Newt Proposes a Dog’s Breakfast for America
I have no desire to predict what will happen in Indiana and North Carolina today. Pollsters (and political minds greater than my own) have ventured their opinions and predictions. Kos, who at least admits that he pulls his predictions out of his you-know-what, has consolidated a bunch of predictions in this diary. It’s worth a read. Bottom line: CW says each candidate gets a win and the delegates are split more or less 50-50.
MSNBC’s Chuck Todd, whose numbers-crunching skills someone likened to Data the android on Star Trek, rightfully points out that tonight’s returns will be the last ones where the voters decide how the majority of delegates left on the table will be divvied up.
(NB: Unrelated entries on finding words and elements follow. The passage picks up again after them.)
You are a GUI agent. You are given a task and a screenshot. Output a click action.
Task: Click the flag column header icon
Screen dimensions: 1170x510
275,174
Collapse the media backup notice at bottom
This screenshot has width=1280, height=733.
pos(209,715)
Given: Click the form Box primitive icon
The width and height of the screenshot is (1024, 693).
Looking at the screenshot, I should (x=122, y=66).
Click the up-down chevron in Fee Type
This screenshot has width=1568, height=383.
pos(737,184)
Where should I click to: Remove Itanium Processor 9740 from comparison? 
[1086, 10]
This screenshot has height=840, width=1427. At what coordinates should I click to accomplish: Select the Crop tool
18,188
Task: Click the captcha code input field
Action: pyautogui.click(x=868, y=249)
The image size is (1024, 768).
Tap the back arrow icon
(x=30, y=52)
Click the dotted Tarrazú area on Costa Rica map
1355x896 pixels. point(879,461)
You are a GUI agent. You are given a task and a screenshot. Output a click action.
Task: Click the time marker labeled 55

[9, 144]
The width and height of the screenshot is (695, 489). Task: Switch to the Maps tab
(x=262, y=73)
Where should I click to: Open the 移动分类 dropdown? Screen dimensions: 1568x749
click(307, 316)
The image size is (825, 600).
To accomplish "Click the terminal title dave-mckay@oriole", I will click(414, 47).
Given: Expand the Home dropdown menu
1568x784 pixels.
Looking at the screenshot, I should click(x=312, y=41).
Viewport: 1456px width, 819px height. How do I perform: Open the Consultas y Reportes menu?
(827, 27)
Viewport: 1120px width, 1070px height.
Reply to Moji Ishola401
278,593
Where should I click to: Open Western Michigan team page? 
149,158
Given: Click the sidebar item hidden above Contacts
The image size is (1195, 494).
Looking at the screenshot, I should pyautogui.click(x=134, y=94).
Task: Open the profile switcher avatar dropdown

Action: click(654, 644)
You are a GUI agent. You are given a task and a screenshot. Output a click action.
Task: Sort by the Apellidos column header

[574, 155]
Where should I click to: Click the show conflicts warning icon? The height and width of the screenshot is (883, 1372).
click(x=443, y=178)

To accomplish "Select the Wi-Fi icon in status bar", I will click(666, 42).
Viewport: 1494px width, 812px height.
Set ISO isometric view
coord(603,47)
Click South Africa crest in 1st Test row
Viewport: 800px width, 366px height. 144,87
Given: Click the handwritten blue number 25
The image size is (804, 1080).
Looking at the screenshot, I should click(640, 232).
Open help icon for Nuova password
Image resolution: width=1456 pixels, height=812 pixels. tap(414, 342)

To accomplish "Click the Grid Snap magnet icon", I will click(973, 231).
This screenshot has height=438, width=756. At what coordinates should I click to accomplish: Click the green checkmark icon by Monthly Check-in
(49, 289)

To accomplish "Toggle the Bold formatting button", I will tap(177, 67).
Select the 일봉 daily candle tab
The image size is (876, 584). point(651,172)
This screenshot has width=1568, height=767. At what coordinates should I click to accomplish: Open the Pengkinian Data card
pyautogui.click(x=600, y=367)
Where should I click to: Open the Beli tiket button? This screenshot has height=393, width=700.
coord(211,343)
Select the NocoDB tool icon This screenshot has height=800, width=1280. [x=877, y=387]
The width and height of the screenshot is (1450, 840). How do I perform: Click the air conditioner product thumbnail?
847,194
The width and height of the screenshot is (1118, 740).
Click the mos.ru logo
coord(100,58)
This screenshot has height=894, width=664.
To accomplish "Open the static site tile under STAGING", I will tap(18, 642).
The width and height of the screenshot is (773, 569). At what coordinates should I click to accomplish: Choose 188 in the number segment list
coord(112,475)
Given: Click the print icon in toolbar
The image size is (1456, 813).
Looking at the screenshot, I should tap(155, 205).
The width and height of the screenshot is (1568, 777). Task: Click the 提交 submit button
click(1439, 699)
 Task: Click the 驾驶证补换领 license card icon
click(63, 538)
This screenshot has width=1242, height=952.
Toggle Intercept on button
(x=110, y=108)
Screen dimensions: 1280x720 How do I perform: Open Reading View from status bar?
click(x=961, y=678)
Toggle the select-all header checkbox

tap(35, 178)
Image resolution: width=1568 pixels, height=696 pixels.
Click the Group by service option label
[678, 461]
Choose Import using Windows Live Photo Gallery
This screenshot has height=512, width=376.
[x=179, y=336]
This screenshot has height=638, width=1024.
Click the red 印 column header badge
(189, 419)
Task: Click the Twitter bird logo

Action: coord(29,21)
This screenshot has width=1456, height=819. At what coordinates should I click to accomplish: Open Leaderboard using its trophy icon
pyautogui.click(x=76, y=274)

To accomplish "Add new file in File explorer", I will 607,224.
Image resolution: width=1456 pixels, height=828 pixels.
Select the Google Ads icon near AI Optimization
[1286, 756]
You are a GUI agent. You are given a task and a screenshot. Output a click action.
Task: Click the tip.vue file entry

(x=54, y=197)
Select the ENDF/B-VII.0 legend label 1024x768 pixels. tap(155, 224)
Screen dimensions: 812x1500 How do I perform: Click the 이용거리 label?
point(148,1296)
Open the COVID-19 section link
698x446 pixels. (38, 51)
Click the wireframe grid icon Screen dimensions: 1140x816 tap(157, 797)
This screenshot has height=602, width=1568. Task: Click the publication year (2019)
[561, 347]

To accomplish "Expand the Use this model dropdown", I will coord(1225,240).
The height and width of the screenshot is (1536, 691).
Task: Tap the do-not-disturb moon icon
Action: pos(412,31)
After this, says Todd, most of the delegates will be apportioned via backroom deals (e.g., super-delegates) and/or trench warfare (e.g., fights over how to seat Florida/Michigan).
Meanwhile, on the Republican side, Newt Gingrich predicts disaster for Congressional Republicans unless they abandon hopes of sinking the Democratic Congressional candidates by tying Obama or Clinton around their necks. His suggestion? Why nothing short of a new bullet-point list of initiatives — a contract, if you will, with the American people. What a concept!
This document (which needs a catchy title — I propose “A Dog’s Breakfast for America“) would include the following initiatives:
- Repeal the gas tax for the summer
- Redirect the oil being put into the national petroleum reserve onto the open market.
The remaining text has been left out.